Component 3 Overview:
In these revision sessions, we will focus on the component 3 listening and analysing exam. This exam brings together all of the knowledge and understanding from the full course including all 3 areas of study. The full A Level and AS are slightly different and the depth of the content will be more extensive in the full A Level.
In these sessions, each of the areas of study that apply to this component will be broken down into bight size chucks. Each topic will include various multi-media resources to better consolidate your understanding.
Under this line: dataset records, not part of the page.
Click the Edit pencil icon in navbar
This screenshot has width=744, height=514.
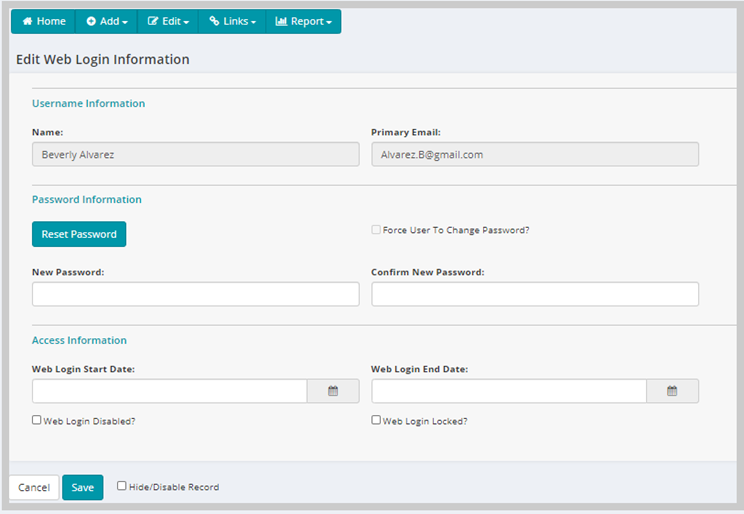pos(153,21)
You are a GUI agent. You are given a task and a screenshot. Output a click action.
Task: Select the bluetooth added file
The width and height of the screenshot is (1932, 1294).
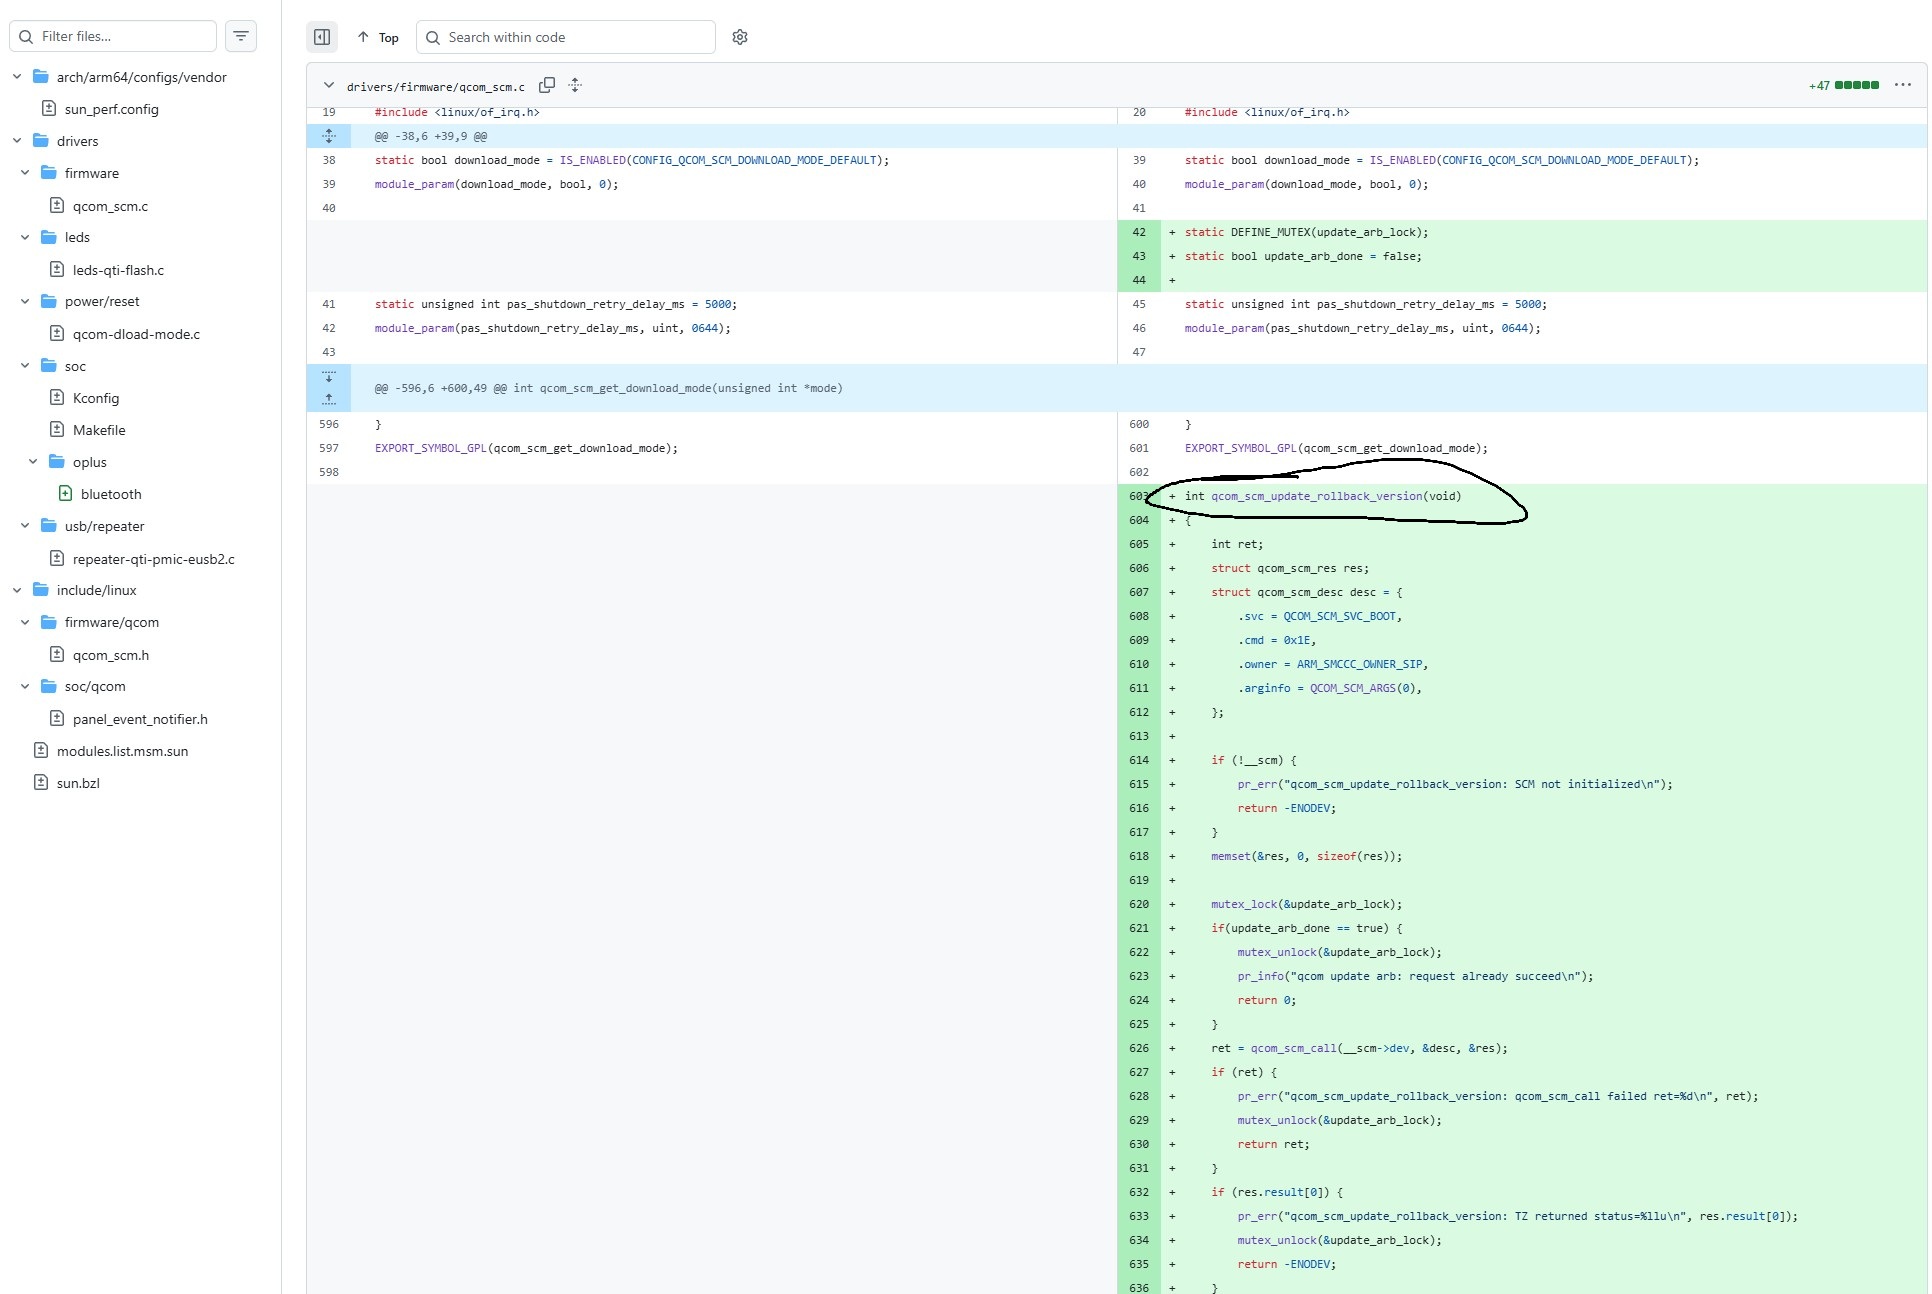[111, 494]
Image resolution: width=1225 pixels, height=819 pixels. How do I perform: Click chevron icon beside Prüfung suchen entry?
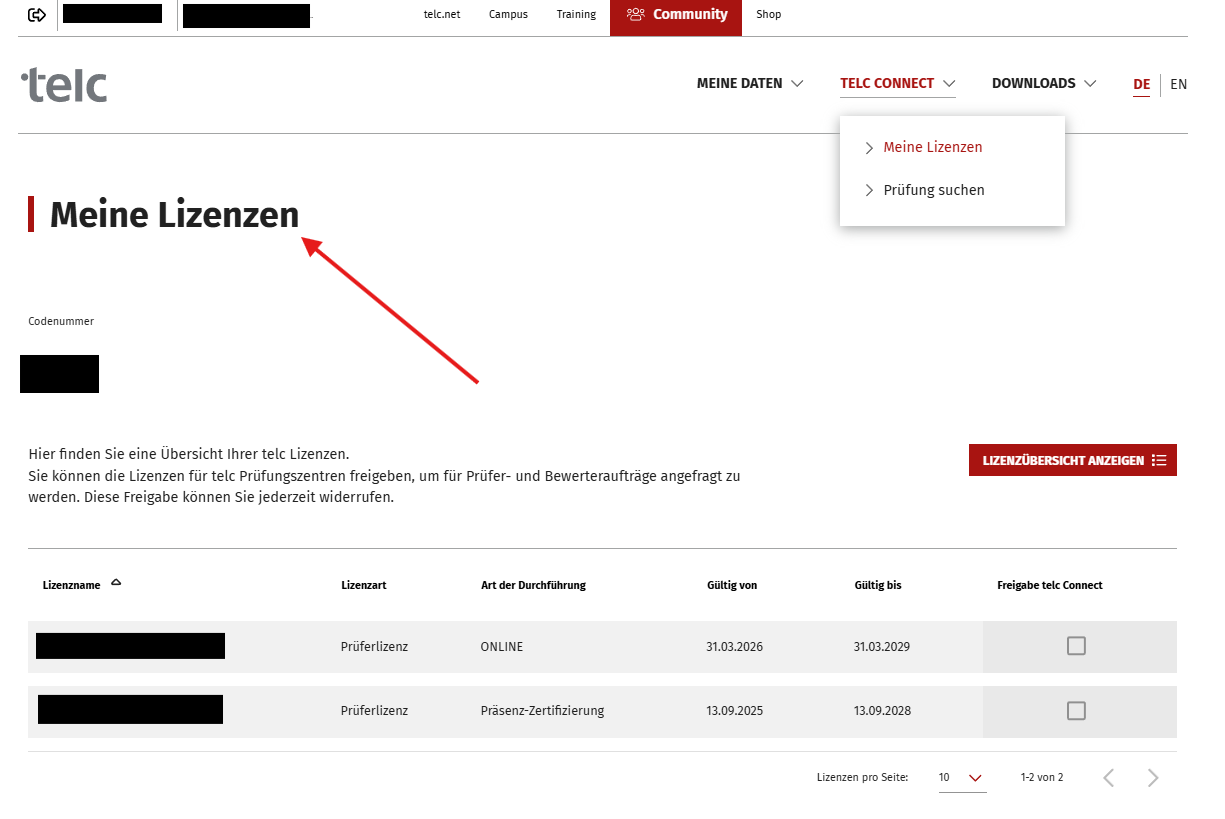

This component will test your Knowledge and understanding of recording and production techniques and principles, in the context of a series of unfamiliar commercial recordings supplied by Pearson.
A Level Component 3:
The A Level Component 3 is separated into 2 sections A and B. Section A is made up of 4 general listening questions whilst section B is focused on 2 extended written responses. Section A is worth 40 marks (10 marks each) whilst section B is worth 35 marks, 15 marks for the comparison question and 20 marks for the technical based question.
This component is worth 75 marks and takes 1 hour 30 minutes to complete. Component 3 is worth 25% of the full qualification
AS Component 3:
The AS Component 3 is separated into 2 sections A and B. Section A is made up of 4 general listening questions whilst section B is focused on 1 extended written response question. Section A is worth 44 marks, whilst section B is worth 16 marks for the comparison question.
This component is worth 60 marks and takes 1 hour 15 minutes to complete. Component 3 is worth 25% of the full qualification
Area of study 1 - Recording and production techniques for both corrective and creative purpose:
- Capture of sound
- Audio Editing
- Pitch and Rhythm Correction and Manipulation
- Dynamic Processing
- Balance and Blend
Area of study 2 - Principles of sound and audio technology:
- Leads and signal
- Numeracy (A Level only)
Area of study 3 - The development of recording and production technology:
- Software and Hardware: Digital
- Hardware: Analogue
History and development questions can come from the following areas:
Students are required to develop knowledge and understanding of the history and development of recording and production technology, from current digital technologies back to the mono, analogue recording technologies in the 1930s, through the following eras:
- Digital audio workstations (DAW) and emerging technologies(c.1996–present day)
- Digital recording and sequencing (c.1980–present day) Large-scale analogue multitrack (c.1969–1995)
- Early multitrack recording(c.1964–1969)
- Direct to tape mono recording (c.1930–1963).
Listening examples can come from the following musical styles:
Students should have knowledge and understanding of the instruments, the sounds associated with them and the combination of instruments and voices used in the following styles:
- Rock ’n’ roll
- Disco and funk
- Acoustic and folk
- Commercial pop
- Electronic and dance.
- Music for the media – computer game and film.